Ich zitiere hier die Schrift Schillers, die Reich-Ranicki in seiner Anklage gegen die Kulturverflachung im Fernsehen erwähnte - es war sein substantiellstes Argument:

Friedrich Schillers
Vorwort zum Trauerspiel „Die Braut von Messina“:
Ueber den Gebrauch des Chors in der Tragödie.


[Auszüge]

Ein poetisches Werk muß sich selbst rechtfertigen, und wo die That nicht spricht, da wird das Wort nicht viel helfen. … Was die Kunst noch nicht hat, das soll sie erwerben; der zufällige Mangel an Hilfsmitteln darf die schaffende Einbildungskraft des Dichters nicht beschränken. Das Würdigste setzt er sich zum Ziel, einem Ideale strebt er nach, die ausübende Kunst mag sich nach den Umständen bequemen.
Es ist nicht wahr, was man gewöhnlich behaupten hört, daß das Publikum die Kunst herabzieht; der Künstler zieht das Publikum herab, und zu allen Zeiten, wo die Kunst verfiel, ist sie durch die Künstler gefallen. Das Publikum braucht nichts als Empfänglichkeit, und diese besitzt es. Es tritt vor den Vorhang mit einem unbestimmten Verlangen, mit einem vielseitigen Vermögen.

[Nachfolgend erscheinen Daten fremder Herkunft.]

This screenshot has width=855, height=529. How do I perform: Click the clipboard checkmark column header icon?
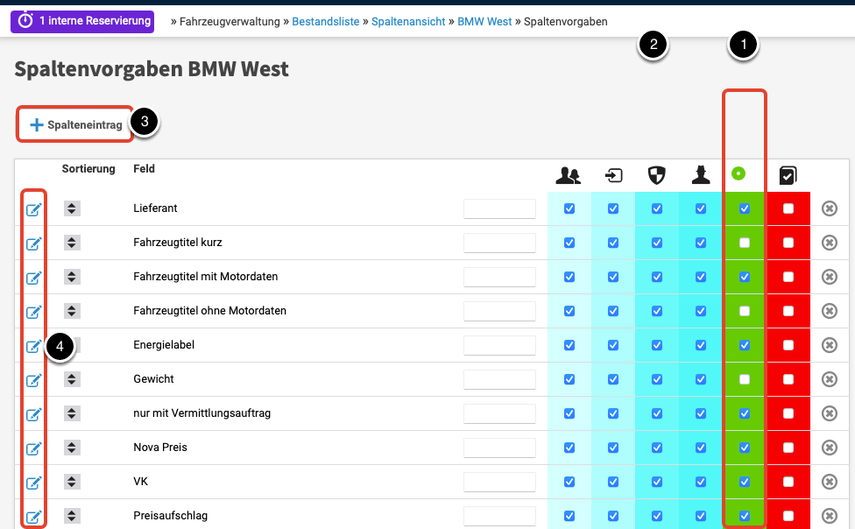pos(788,176)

Zu dem Höchsten bringt es eine Fähigkeit mit; es erfreut sich an dem Verständigen und Rechten, und wenn es damit angefangen hat, sich mit dem Schlechten zu begnügen, so wird es zuverlässig damit aufhören, das Vortreffliche zu fordern, wenn man es ihm erst gegeben hat.
Der Dichter, hört man einwenden, hat gut nach einem Ideal arbeiten, der Kunstrichter hat gut nach Ideen urtheilen; die bedingte, beschränkte, ausübende Kunst ruht auf dem Bedürfniß. Der Unternehmer will bestehen, der Schauspieler will sich zeigen, der Zuschauer will unterhalten und in Bewegung gesetzt sein. Das Vergnügen sucht er und ist unzufrieden, wenn man ihm da eine Anstrengung zumuthet, wo er ein Spiel und eine Erholung erwartet.
Aber, indem man das Theater ernsthafter behandelt, will man das Vergnügen des Zuschauers nicht aufheben, sondern veredeln. Alle Kunst ist der Freude gewidmet, und es gibt keine höhere und keine ernsthaftere Aufgabe, als die Menschen zu beglücken. Die rechte Kunst ist nur diese, welche den höchsten Genuß verschafft. Der höchste Genuß aber ist die Freiheit des Gemüthes in dem lebendigen Spiel aller seiner Kräfte.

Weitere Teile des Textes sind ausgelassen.